Problem description — Exactly as they appear, output all of the entries.

Data —
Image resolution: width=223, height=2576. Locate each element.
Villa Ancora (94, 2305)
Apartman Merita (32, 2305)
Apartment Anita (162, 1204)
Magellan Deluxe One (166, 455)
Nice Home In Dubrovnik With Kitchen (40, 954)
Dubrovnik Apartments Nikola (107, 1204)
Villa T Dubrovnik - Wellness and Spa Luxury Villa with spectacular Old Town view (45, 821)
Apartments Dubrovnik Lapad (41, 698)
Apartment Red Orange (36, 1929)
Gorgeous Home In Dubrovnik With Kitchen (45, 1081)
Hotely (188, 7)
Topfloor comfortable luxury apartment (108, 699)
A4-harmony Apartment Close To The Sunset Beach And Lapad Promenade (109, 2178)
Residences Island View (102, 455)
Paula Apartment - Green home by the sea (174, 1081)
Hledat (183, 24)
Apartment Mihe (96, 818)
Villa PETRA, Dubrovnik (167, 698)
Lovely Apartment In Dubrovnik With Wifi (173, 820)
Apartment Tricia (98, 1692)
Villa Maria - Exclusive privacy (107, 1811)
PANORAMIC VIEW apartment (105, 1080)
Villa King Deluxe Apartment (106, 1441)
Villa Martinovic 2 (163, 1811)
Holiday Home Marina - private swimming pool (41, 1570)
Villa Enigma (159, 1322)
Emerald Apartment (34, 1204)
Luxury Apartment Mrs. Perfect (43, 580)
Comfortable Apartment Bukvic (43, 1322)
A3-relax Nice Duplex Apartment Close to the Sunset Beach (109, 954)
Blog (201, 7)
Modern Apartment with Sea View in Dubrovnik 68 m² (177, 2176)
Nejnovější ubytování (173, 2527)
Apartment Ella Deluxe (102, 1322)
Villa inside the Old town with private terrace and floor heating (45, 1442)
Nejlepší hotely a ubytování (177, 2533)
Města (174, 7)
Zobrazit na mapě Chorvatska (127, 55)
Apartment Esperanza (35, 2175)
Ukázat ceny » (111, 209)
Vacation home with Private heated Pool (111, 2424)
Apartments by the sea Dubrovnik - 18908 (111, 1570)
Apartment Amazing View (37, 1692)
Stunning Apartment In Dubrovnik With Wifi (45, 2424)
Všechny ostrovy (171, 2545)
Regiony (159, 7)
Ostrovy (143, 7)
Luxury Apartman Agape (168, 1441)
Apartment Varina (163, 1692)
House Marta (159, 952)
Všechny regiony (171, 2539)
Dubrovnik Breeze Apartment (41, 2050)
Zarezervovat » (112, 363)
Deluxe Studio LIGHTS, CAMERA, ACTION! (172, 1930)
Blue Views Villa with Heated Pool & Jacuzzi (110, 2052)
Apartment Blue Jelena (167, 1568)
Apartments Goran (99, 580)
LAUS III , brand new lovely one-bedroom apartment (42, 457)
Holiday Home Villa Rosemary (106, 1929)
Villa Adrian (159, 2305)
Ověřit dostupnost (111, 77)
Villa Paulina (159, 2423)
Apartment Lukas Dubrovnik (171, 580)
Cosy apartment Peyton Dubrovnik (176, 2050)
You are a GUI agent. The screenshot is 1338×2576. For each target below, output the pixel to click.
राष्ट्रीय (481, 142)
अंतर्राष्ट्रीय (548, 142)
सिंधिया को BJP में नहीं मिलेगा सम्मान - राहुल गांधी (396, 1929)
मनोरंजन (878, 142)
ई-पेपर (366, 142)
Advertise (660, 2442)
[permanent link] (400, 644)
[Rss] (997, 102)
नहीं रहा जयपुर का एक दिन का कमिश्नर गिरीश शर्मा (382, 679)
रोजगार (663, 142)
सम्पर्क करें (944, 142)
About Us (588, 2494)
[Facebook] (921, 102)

Answer to this exercise —
Image resolution: width=223, height=2576. Locate each element.
Villa Ancora (94, 2305)
Apartman Merita (32, 2305)
Apartment Anita (162, 1204)
Magellan Deluxe One (166, 455)
Nice Home In Dubrovnik With Kitchen (40, 954)
Dubrovnik Apartments Nikola (107, 1204)
Villa T Dubrovnik - Wellness and Spa Luxury Villa with spectacular Old Town view (45, 821)
Apartments Dubrovnik Lapad (41, 698)
Apartment Red Orange (36, 1929)
Gorgeous Home In Dubrovnik With Kitchen (45, 1081)
Hotely (188, 7)
Topfloor comfortable luxury apartment (108, 699)
A4-harmony Apartment Close To The Sunset Beach And Lapad Promenade (109, 2178)
Residences Island View (102, 455)
Paula Apartment - Green home by the sea (174, 1081)
Hledat (183, 24)
Apartment Mihe (96, 818)
Villa PETRA, Dubrovnik (167, 698)
Lovely Apartment In Dubrovnik With Wifi (173, 820)
Apartment Tricia (98, 1692)
Villa Maria - Exclusive privacy (107, 1811)
PANORAMIC VIEW apartment (105, 1080)
Villa King Deluxe Apartment (106, 1441)
Villa Martinovic 2 (163, 1811)
Holiday Home Marina - private swimming pool (41, 1570)
Villa Enigma (159, 1322)
Emerald Apartment (34, 1204)
Luxury Apartment Mrs. Perfect (43, 580)
Comfortable Apartment Bukvic (43, 1322)
A3-relax Nice Duplex Apartment Close to the Sunset Beach (109, 954)
Blog (201, 7)
Modern Apartment with Sea View in Dubrovnik 68 m² (177, 2176)
Nejnovější ubytování (173, 2527)
Apartment Ella Deluxe (102, 1322)
Villa inside the Old town with private terrace and floor heating (45, 1442)
Nejlepší hotely a ubytování (177, 2533)
Města (174, 7)
Zobrazit na mapě Chorvatska (127, 55)
Apartment Esperanza (35, 2175)
Ukázat ceny » (111, 209)
Vacation home with Private heated Pool (111, 2424)
Apartments by the sea Dubrovnik - 18908 (111, 1570)
Apartment Amazing View (37, 1692)
Stunning Apartment In Dubrovnik With Wifi (45, 2424)
Všechny ostrovy (171, 2545)
Regiony (159, 7)
Ostrovy (143, 7)
Luxury Apartman Agape (168, 1441)
Apartment Varina (163, 1692)
House Marta (159, 952)
Všechny regiony (171, 2539)
Dubrovnik Breeze Apartment (41, 2050)
Zarezervovat » (112, 363)
Deluxe Studio LIGHTS, CAMERA, ACTION! (172, 1930)
Blue Views Villa with Heated Pool & Jacuzzi (110, 2052)
Apartment Blue Jelena (167, 1568)
Apartments Goran (99, 580)
LAUS III , brand new lovely one-bedroom apartment (42, 457)
Holiday Home Villa Rosemary (106, 1929)
Villa Adrian (159, 2305)
Ověřit dostupnost (111, 77)
Villa Paulina (159, 2423)
Apartment Lukas Dubrovnik (171, 580)
Cosy apartment Peyton Dubrovnik (176, 2050)
You are a GUI agent. The screenshot is 1338×2576. For each target below, output the pixel to click.
राष्ट्रीय (481, 142)
अंतर्राष्ट्रीय (548, 142)
सिंधिया को BJP में नहीं मिलेगा सम्मान - राहुल गांधी (396, 1929)
मनोरंजन (878, 142)
ई-पेपर (366, 142)
Advertise (660, 2442)
[permanent link] (400, 644)
[Rss] (997, 102)
नहीं रहा जयपुर का एक दिन का कमिश्नर गिरीश शर्मा (382, 679)
रोजगार (663, 142)
सम्पर्क करें (944, 142)
About Us (588, 2494)
[Facebook] (921, 102)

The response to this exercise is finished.